▶ TASK DATA
▬▬▬▬▬▬
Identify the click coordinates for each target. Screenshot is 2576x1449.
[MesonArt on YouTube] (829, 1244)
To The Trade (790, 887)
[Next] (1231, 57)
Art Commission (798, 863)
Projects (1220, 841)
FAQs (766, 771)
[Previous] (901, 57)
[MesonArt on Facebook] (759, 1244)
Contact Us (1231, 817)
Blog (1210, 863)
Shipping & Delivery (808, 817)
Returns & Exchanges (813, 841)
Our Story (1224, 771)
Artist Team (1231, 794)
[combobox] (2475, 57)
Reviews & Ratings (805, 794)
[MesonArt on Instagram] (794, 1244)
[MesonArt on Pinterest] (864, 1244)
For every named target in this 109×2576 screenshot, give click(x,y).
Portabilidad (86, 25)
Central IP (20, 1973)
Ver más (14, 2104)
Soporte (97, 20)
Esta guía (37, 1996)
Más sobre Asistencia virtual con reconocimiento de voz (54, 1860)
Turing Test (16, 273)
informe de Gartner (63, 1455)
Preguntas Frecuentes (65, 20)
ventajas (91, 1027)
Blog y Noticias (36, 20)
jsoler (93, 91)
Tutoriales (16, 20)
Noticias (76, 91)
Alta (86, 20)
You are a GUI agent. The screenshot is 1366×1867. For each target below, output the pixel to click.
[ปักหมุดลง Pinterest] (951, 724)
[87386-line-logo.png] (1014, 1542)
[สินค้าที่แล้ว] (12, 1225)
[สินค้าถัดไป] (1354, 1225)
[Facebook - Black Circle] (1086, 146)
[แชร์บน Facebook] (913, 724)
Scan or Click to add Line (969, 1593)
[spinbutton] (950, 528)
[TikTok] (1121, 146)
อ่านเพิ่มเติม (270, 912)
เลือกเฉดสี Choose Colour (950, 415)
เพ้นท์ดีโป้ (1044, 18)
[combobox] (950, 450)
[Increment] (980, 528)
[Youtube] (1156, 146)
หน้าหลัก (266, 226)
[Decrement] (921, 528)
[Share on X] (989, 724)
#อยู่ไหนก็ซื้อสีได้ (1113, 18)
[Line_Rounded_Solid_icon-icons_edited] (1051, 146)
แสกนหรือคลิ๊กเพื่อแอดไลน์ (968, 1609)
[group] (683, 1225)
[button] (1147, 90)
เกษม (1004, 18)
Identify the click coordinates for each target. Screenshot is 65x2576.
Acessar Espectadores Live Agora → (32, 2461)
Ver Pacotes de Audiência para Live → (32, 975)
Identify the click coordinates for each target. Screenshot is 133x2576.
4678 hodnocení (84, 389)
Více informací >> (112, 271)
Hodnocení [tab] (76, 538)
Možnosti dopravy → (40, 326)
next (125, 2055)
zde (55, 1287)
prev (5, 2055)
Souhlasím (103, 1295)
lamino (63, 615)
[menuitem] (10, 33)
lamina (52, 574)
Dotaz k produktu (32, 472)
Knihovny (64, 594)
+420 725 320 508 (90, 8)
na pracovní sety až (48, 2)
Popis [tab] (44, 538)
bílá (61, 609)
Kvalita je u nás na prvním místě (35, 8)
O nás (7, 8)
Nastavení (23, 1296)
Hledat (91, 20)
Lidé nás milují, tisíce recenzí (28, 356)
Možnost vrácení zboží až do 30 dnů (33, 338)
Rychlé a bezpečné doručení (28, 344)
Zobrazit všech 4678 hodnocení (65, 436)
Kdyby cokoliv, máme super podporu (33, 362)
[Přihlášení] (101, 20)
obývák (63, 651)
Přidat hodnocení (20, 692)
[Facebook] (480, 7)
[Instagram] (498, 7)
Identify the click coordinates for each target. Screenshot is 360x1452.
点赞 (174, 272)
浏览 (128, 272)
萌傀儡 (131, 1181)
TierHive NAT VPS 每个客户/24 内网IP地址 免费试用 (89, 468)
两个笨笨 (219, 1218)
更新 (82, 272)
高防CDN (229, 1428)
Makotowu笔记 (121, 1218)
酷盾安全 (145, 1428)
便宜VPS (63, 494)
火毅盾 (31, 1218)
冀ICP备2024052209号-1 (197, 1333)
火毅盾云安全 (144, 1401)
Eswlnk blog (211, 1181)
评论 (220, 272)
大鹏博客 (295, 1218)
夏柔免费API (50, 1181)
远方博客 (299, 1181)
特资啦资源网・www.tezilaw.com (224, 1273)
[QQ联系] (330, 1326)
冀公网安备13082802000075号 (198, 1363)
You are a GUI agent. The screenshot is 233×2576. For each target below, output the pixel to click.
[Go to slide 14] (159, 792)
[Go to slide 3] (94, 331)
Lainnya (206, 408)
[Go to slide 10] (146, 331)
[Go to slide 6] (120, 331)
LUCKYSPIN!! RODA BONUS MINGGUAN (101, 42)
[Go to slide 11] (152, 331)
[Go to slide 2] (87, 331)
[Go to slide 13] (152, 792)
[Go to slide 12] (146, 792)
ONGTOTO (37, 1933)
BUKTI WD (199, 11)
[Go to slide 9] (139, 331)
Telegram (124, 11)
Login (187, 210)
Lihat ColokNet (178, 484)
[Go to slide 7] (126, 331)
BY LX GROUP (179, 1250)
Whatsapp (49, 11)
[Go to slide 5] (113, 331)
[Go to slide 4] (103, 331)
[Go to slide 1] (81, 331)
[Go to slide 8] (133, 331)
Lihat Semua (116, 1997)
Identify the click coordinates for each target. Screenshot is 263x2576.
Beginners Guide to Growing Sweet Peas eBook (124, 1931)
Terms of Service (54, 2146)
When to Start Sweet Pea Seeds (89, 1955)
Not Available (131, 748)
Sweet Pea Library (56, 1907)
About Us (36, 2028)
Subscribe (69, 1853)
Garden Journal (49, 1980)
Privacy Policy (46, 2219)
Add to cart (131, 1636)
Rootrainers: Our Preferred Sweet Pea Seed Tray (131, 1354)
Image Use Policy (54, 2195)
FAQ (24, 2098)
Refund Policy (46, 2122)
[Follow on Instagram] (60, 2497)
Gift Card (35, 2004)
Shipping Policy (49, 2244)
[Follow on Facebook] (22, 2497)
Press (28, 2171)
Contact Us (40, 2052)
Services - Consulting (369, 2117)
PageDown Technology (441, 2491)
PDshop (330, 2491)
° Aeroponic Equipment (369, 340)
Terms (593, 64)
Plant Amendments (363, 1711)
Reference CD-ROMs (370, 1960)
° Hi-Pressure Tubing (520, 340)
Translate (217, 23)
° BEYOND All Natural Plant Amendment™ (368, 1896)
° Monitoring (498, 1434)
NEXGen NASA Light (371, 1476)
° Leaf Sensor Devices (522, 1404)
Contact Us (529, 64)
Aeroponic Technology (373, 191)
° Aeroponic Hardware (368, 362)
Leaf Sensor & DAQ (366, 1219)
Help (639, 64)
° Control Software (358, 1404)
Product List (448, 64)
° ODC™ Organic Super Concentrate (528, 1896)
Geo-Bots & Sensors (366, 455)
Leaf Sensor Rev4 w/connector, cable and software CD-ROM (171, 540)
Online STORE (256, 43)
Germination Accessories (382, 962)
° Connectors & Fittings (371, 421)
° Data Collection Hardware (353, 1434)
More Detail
▬▬▬▬▬▬
▶ TASK DIRECTIONS
Please output the lines of the listing above that fall in the stretch from the one with "Screenshot is 263x2576." through the one with "Devices (522, 1404)", exactly and only those.

▶ TASK RESULT
Identify the click coordinates for each target. Screenshot is 263x2576.
Beginners Guide to Growing Sweet Peas eBook (124, 1931)
Terms of Service (54, 2146)
When to Start Sweet Pea Seeds (89, 1955)
Not Available (131, 748)
Sweet Pea Library (56, 1907)
About Us (36, 2028)
Subscribe (69, 1853)
Garden Journal (49, 1980)
Privacy Policy (46, 2219)
Add to cart (131, 1636)
Rootrainers: Our Preferred Sweet Pea Seed Tray (131, 1354)
Image Use Policy (54, 2195)
FAQ (24, 2098)
Refund Policy (46, 2122)
[Follow on Instagram] (60, 2497)
Gift Card (35, 2004)
Shipping Policy (49, 2244)
[Follow on Facebook] (22, 2497)
Press (28, 2171)
Contact Us (40, 2052)
Services - Consulting (369, 2117)
PageDown Technology (441, 2491)
PDshop (330, 2491)
° Aeroponic Equipment (369, 340)
Terms (593, 64)
Plant Amendments (363, 1711)
Reference CD-ROMs (370, 1960)
° Hi-Pressure Tubing (520, 340)
Translate (217, 23)
° BEYOND All Natural Plant Amendment™ (368, 1896)
° Monitoring (498, 1434)
NEXGen NASA Light (371, 1476)
° Leaf Sensor Devices (522, 1404)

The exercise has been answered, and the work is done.